__YOUR ASSIGNMENT__:
Write out, word for word, the part of the listing below that opens with the line containing "Standard (400, 1132)" and closes with the line containing "[Close dialog] (409, 672)", keeping both of those lines and adding no others.
+---+
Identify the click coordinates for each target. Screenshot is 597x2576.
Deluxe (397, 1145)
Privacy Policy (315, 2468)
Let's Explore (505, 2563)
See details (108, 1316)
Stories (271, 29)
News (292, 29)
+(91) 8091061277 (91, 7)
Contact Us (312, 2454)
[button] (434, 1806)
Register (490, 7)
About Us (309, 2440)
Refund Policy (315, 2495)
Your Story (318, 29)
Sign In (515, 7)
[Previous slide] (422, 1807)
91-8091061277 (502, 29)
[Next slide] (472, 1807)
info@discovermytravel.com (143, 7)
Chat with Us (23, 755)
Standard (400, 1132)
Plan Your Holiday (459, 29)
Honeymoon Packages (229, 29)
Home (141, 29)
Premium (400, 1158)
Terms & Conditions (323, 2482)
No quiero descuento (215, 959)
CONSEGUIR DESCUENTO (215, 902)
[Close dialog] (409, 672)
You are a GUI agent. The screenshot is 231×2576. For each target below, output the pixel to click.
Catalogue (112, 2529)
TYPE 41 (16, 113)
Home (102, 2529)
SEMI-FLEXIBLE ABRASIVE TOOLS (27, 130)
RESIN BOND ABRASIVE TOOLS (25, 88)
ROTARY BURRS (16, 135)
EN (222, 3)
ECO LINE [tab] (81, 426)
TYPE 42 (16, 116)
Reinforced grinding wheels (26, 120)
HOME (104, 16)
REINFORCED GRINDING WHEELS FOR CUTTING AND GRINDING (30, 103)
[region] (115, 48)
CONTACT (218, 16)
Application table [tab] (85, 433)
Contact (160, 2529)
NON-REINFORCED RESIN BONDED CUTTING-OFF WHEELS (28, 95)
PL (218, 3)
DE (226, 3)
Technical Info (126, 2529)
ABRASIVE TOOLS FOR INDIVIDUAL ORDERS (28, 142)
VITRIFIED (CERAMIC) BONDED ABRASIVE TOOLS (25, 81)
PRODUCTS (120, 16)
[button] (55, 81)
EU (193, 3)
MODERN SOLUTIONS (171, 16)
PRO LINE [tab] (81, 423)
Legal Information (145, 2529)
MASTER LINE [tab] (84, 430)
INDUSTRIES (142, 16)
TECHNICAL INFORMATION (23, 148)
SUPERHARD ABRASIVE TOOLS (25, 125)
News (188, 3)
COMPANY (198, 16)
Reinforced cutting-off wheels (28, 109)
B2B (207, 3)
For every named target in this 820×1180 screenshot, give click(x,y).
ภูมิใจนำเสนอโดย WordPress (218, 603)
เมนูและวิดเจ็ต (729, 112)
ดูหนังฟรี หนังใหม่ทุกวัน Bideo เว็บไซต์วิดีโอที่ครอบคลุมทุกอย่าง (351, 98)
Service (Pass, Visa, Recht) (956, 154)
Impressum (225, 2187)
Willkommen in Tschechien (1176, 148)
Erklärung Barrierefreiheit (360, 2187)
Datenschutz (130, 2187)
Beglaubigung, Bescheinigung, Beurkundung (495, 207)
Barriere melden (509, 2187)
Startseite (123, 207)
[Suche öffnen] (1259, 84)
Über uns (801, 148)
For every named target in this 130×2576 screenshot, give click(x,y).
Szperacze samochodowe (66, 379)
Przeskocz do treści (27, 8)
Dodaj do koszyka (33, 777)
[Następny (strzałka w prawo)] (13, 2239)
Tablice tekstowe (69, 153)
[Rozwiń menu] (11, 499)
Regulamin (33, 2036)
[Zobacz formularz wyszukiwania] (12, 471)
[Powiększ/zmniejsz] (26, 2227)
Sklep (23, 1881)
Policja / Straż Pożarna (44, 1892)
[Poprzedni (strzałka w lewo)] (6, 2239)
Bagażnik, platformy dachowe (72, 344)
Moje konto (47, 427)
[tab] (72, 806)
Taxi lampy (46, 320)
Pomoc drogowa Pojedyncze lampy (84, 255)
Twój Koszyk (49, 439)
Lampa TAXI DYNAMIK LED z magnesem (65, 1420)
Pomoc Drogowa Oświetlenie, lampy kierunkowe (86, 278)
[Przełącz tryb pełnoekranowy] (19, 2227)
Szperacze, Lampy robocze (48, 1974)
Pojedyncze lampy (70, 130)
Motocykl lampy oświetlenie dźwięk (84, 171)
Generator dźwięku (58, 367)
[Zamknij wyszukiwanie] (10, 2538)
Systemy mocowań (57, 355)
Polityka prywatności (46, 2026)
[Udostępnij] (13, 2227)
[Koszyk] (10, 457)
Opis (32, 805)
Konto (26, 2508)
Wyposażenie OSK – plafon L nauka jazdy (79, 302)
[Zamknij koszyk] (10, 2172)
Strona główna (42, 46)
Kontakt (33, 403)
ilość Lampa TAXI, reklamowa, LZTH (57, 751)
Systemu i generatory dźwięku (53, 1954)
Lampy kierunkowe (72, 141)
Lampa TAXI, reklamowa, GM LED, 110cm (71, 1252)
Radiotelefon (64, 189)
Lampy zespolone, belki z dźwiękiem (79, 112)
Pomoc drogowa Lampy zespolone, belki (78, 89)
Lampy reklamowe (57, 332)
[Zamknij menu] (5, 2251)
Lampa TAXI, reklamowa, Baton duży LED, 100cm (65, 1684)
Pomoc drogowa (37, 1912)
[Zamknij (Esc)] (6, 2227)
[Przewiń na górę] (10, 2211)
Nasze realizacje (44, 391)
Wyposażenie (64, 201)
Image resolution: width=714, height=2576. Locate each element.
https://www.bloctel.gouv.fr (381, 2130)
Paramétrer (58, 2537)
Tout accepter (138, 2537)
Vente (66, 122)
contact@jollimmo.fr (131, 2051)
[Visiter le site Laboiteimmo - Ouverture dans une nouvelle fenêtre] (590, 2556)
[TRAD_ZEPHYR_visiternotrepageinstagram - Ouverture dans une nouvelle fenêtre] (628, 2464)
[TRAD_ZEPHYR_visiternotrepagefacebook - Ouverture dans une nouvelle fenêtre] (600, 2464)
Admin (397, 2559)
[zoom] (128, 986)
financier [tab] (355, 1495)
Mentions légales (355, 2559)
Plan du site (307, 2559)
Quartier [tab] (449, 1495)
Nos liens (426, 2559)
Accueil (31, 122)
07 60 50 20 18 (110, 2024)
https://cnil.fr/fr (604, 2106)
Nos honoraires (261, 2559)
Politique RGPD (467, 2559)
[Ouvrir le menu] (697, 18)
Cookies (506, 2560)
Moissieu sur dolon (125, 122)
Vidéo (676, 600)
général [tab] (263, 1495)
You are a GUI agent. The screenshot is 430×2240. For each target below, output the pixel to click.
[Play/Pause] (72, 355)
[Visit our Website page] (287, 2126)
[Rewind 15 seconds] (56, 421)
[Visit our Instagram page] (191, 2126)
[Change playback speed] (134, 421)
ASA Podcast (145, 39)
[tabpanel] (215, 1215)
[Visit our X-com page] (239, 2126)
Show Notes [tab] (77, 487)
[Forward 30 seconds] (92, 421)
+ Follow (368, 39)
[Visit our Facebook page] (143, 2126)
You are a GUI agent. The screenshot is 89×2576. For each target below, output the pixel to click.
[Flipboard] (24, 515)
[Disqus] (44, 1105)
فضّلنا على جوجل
+---+
__REPLY TO THE TASK__:
Standard (400, 1132)
Plan Your Holiday (459, 29)
Honeymoon Packages (229, 29)
Home (141, 29)
Premium (400, 1158)
Terms & Conditions (323, 2482)
No quiero descuento (215, 959)
CONSEGUIR DESCUENTO (215, 902)
[Close dialog] (409, 672)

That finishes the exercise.